Each line below must be printed exactly as it stands.
Materials provided below:
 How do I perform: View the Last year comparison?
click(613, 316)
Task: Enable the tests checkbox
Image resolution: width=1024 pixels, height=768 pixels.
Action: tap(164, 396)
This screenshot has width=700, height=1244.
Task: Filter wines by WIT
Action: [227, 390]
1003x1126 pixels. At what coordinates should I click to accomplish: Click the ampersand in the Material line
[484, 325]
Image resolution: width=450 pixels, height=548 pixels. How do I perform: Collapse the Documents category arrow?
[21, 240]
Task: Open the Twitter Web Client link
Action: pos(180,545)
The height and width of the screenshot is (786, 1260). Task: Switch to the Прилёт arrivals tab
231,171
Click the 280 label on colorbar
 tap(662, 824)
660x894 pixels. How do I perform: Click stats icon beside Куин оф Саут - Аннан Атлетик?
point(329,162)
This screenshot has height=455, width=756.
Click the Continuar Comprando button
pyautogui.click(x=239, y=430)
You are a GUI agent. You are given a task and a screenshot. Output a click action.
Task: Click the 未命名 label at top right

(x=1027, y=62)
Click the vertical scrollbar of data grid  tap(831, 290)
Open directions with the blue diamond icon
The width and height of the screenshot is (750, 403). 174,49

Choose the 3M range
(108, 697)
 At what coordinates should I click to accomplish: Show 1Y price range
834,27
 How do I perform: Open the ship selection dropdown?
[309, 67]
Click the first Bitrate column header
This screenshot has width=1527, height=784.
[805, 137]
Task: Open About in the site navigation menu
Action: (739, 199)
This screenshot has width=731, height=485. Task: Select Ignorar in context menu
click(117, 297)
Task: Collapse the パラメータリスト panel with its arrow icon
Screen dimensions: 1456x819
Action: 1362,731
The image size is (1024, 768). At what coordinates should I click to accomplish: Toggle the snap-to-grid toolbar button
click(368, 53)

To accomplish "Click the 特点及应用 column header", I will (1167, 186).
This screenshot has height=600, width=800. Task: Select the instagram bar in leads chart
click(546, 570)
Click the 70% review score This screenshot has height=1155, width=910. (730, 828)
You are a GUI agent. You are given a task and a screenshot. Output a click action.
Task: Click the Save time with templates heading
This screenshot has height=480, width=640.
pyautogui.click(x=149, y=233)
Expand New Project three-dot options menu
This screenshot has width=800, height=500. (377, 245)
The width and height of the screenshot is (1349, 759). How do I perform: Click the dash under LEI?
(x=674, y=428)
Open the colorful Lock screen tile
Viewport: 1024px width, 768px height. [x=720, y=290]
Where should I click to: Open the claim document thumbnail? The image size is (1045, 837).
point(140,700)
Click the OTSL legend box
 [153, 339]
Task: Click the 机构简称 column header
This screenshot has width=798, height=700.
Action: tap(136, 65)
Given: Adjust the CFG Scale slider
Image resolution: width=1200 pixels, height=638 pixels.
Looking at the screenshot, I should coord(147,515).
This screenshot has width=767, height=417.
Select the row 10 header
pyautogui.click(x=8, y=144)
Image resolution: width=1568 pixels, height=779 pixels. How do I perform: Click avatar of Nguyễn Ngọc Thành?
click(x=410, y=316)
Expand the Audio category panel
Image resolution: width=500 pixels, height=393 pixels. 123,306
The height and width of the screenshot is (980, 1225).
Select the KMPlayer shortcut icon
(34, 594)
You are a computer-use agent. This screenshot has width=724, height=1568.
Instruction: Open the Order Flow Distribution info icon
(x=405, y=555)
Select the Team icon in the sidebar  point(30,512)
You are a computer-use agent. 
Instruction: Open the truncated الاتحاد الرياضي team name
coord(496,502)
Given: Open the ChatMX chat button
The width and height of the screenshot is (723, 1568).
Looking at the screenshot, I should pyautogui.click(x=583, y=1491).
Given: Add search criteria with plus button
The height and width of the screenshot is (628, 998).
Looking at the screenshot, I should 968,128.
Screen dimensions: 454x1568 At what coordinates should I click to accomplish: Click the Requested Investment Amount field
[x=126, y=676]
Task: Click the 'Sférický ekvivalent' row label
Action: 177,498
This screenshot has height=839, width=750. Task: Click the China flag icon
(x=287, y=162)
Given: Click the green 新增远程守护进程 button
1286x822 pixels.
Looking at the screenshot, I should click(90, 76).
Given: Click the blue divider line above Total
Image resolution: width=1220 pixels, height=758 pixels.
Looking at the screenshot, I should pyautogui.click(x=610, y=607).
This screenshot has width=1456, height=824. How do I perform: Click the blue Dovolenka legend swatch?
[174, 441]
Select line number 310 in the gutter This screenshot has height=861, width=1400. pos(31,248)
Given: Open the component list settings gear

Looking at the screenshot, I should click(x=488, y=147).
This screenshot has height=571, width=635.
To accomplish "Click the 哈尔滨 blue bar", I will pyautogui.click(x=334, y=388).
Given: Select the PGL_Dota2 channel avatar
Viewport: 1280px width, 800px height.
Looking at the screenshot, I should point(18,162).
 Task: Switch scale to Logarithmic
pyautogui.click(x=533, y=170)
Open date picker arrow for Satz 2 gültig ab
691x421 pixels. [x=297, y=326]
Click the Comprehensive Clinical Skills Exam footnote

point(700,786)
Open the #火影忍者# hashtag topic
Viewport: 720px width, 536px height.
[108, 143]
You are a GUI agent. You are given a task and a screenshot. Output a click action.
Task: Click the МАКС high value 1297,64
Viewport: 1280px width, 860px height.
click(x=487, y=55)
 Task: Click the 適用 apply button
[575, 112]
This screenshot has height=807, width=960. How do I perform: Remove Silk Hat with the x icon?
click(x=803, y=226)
End of Materials provided.
Written response
 How do I perform: View the Last year comparison?
click(613, 316)
Task: Enable the tests checkbox
Image resolution: width=1024 pixels, height=768 pixels.
Action: tap(164, 396)
This screenshot has width=700, height=1244.
Task: Filter wines by WIT
Action: [227, 390]
1003x1126 pixels. At what coordinates should I click to accomplish: Click the ampersand in the Material line
[484, 325]
Image resolution: width=450 pixels, height=548 pixels. How do I perform: Collapse the Documents category arrow?
[21, 240]
Task: Open the Twitter Web Client link
Action: pos(180,545)
The height and width of the screenshot is (786, 1260). Task: Switch to the Прилёт arrivals tab
231,171
Click the 280 label on colorbar
 tap(662, 824)
660x894 pixels. How do I perform: Click stats icon beside Куин оф Саут - Аннан Атлетик?
point(329,162)
This screenshot has height=455, width=756.
Click the Continuar Comprando button
pyautogui.click(x=239, y=430)
You are a GUI agent. You are given a task and a screenshot. Output a click action.
Task: Click the 未命名 label at top right

(x=1027, y=62)
Click the vertical scrollbar of data grid  tap(831, 290)
Open directions with the blue diamond icon
The width and height of the screenshot is (750, 403). 174,49

Choose the 3M range
(108, 697)
 At what coordinates should I click to accomplish: Show 1Y price range
834,27
 How do I perform: Open the ship selection dropdown?
[309, 67]
Click the first Bitrate column header
This screenshot has width=1527, height=784.
[805, 137]
Task: Open About in the site navigation menu
Action: (739, 199)
This screenshot has width=731, height=485. Task: Select Ignorar in context menu
click(117, 297)
Task: Collapse the パラメータリスト panel with its arrow icon
Screen dimensions: 1456x819
Action: 1362,731
The image size is (1024, 768). At what coordinates should I click to accomplish: Toggle the snap-to-grid toolbar button
click(368, 53)

To accomplish "Click the 特点及应用 column header", I will (1167, 186).
This screenshot has height=600, width=800. Task: Select the instagram bar in leads chart
click(546, 570)
Click the 70% review score This screenshot has height=1155, width=910. (730, 828)
You are a GUI agent. You are given a task and a screenshot. Output a click action.
Task: Click the Save time with templates heading
This screenshot has height=480, width=640.
pyautogui.click(x=149, y=233)
Expand New Project three-dot options menu
This screenshot has width=800, height=500. (377, 245)
The width and height of the screenshot is (1349, 759). How do I perform: Click the dash under LEI?
(x=674, y=428)
Open the colorful Lock screen tile
Viewport: 1024px width, 768px height. [x=720, y=290]
Where should I click to: Open the claim document thumbnail? The image size is (1045, 837).
point(140,700)
Click the OTSL legend box
 [153, 339]
Task: Click the 机构简称 column header
This screenshot has width=798, height=700.
Action: tap(136, 65)
Given: Adjust the CFG Scale slider
Image resolution: width=1200 pixels, height=638 pixels.
Looking at the screenshot, I should coord(147,515).
This screenshot has width=767, height=417.
Select the row 10 header
pyautogui.click(x=8, y=144)
Image resolution: width=1568 pixels, height=779 pixels. How do I perform: Click avatar of Nguyễn Ngọc Thành?
click(x=410, y=316)
Expand the Audio category panel
Image resolution: width=500 pixels, height=393 pixels. 123,306
The height and width of the screenshot is (980, 1225).
Select the KMPlayer shortcut icon
(34, 594)
You are a computer-use agent. This screenshot has width=724, height=1568.
Instruction: Open the Order Flow Distribution info icon
(x=405, y=555)
Select the Team icon in the sidebar  point(30,512)
You are a computer-use agent. 
Instruction: Open the truncated الاتحاد الرياضي team name
coord(496,502)
Given: Open the ChatMX chat button
The width and height of the screenshot is (723, 1568).
Looking at the screenshot, I should pyautogui.click(x=583, y=1491).
Given: Add search criteria with plus button
The height and width of the screenshot is (628, 998).
Looking at the screenshot, I should 968,128.
Screen dimensions: 454x1568 At what coordinates should I click to accomplish: Click the Requested Investment Amount field
[x=126, y=676]
Task: Click the 'Sférický ekvivalent' row label
Action: 177,498
This screenshot has height=839, width=750. Task: Click the China flag icon
(x=287, y=162)
Given: Click the green 新增远程守护进程 button
1286x822 pixels.
Looking at the screenshot, I should click(90, 76).
Given: Click the blue divider line above Total
Image resolution: width=1220 pixels, height=758 pixels.
Looking at the screenshot, I should pyautogui.click(x=610, y=607).
This screenshot has width=1456, height=824. How do I perform: Click the blue Dovolenka legend swatch?
[174, 441]
Select line number 310 in the gutter This screenshot has height=861, width=1400. pos(31,248)
Given: Open the component list settings gear

Looking at the screenshot, I should click(x=488, y=147).
This screenshot has height=571, width=635.
To accomplish "Click the 哈尔滨 blue bar", I will pyautogui.click(x=334, y=388).
Given: Select the PGL_Dota2 channel avatar
Viewport: 1280px width, 800px height.
Looking at the screenshot, I should point(18,162).
 Task: Switch scale to Logarithmic
pyautogui.click(x=533, y=170)
Open date picker arrow for Satz 2 gültig ab
691x421 pixels. [x=297, y=326]
Click the Comprehensive Clinical Skills Exam footnote

point(700,786)
Open the #火影忍者# hashtag topic
Viewport: 720px width, 536px height.
[108, 143]
You are a GUI agent. You are given a task and a screenshot. Output a click action.
Task: Click the МАКС high value 1297,64
Viewport: 1280px width, 860px height.
click(x=487, y=55)
 Task: Click the 適用 apply button
[575, 112]
This screenshot has height=807, width=960. How do I perform: Remove Silk Hat with the x icon?
click(x=803, y=226)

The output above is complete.